Les antidépresseurs sont des substances susceptibles d’abus et présentent de nombreux effets secondaires. Ils peuvent entraîner la sédation, la confusion, la désorientation, les troubles de mémoire, les problèmes de concentration, l’insomnie, les convulsions, les effets anticholinernégiques (sécheresse de la bouche, vision brouillée, constipation, rétention urinaire), les troubles cardiaques (arythmies cardiaques, changements à l’électrocardiogramme), l’hypertension, le gain de poids et les troubles sexuels (baisse de la libido, dysfonctions érectiles).

D’autre part, les inhibiteurs sélectifs du recaptage de la sérotonine (Celexa®, Cipralex®, Luvox®, Paxil®, Prozac®, Zoloft®) peuvent induire l’anxiété, la nervosité, l’agitation, l’irritabilité, l’agressivité, la confusion, la désorientation, des troubles psychotiques variés, les sautes d’humeur, des idées suicidaires, un comportement violent et le syndrome à la sérotonine. Dans la majorité des cas, ces symptômes disparaissent à l’arrêt du traitement sans laisser de séquelles.

Pour la plupart des antidépresseurs, l’incidence des effets indésirables est de 15 à 20 %. Elle semble être la principale raison de l’interruption du traitement chez 25 % des patients.

4.4. La psilocybine

Le 17 mai 2016, une équipe de chercheurs britanniques a publié, dans la prestigieuse revue Lancet Psychiatry, une étude effectuée sur 12 patients souffrant de dépression modérée à sévère résistante aux traitements conventionnels qui révèle que la psilocybine, présente naturellement dans certaines variétés de champignons, réduit significativement les symptômes dépressifs une semaine après traitement, ainsi que trois mois après la thérapie. Une amélioration marquée et soutenue de l’anxiété et de l’absence de plaisir fut aussi notée. La psilocybine a été bien tolérée par tous les patients et aucun effet indésirable sérieux ou inattendu n’a été observé.
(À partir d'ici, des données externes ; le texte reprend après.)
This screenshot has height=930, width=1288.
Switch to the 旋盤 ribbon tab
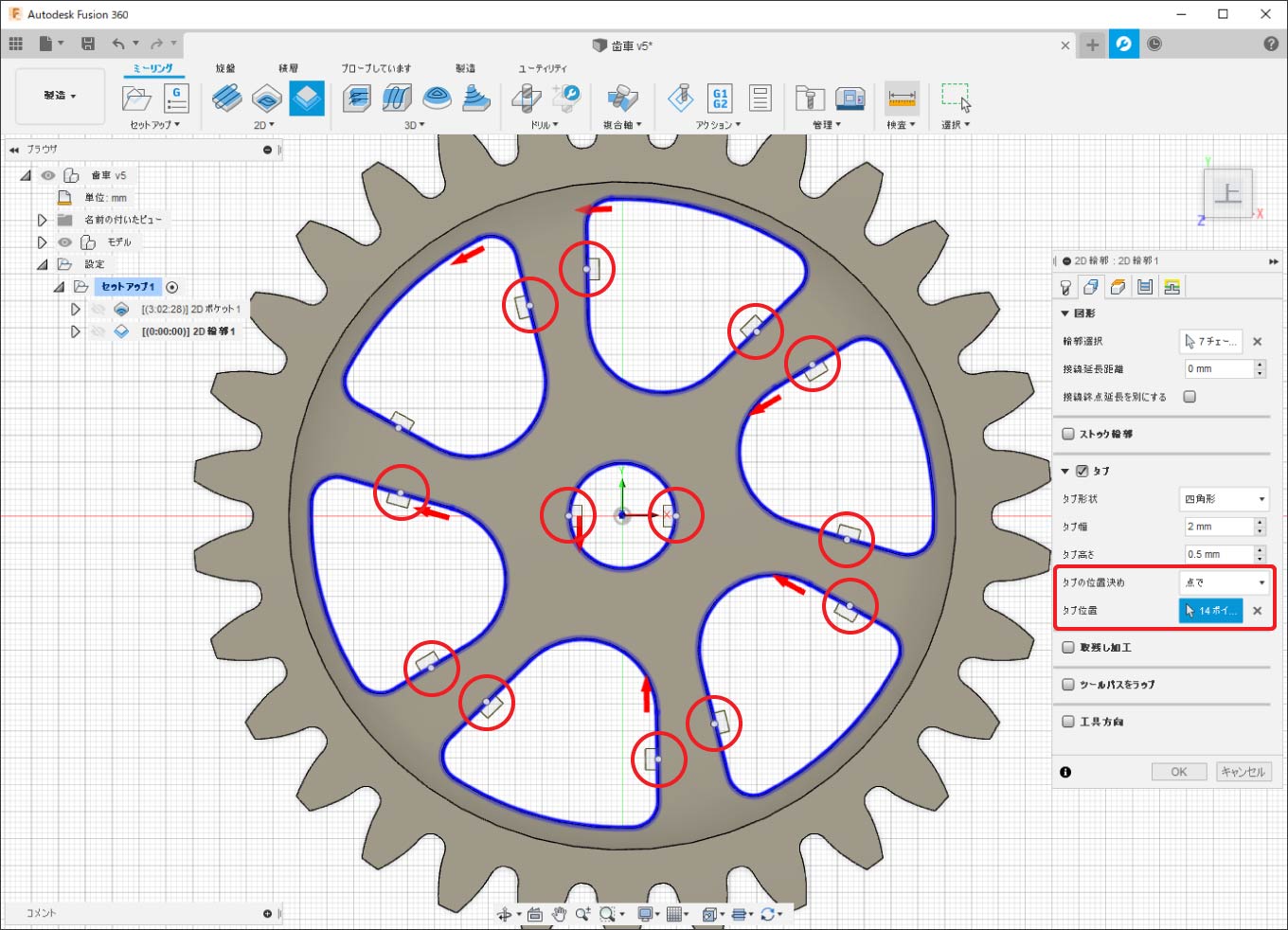coord(225,68)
4.5. L’électroconvulsivothérapie

Découverte en 1937 par Cerletti et Bini, deux psychiatres italiens, l’électroconvulsivothérapie (ECT), populairement appelée électrochocs, consiste à provoquer une crise convulsive au moyen d’un courant électrique de faible intensité (exemple : 10 à 250 milliampères) et de courte durée (exemple : 1/10 à 1 seconde). Il s’ensuit une crise tonique, puis clonique, suivie parfois d’une amnésie (perte de mémoire d’évènements traumatisants).

L’électroconvulsivothérapie permet une amélioration clinique après quelques traitements. Elle est efficace et sécuritaire si elle est appliquée par des professionnels compétents. En situation d’urgence (exemple : idées suicidaires), en présence de cas sévères ou après des échecs thérapeutiques répétés avec les autres traitements, le recours à l’électroconvulsivothérapie (ECT) est justifié.

Conclusion

La dépression est la maladie mentale la plus commune. Outre la psychothérapie, la luminothérapie et l’électroconvulsivothérapie, divers médicaments peuvent traiter celle maladie.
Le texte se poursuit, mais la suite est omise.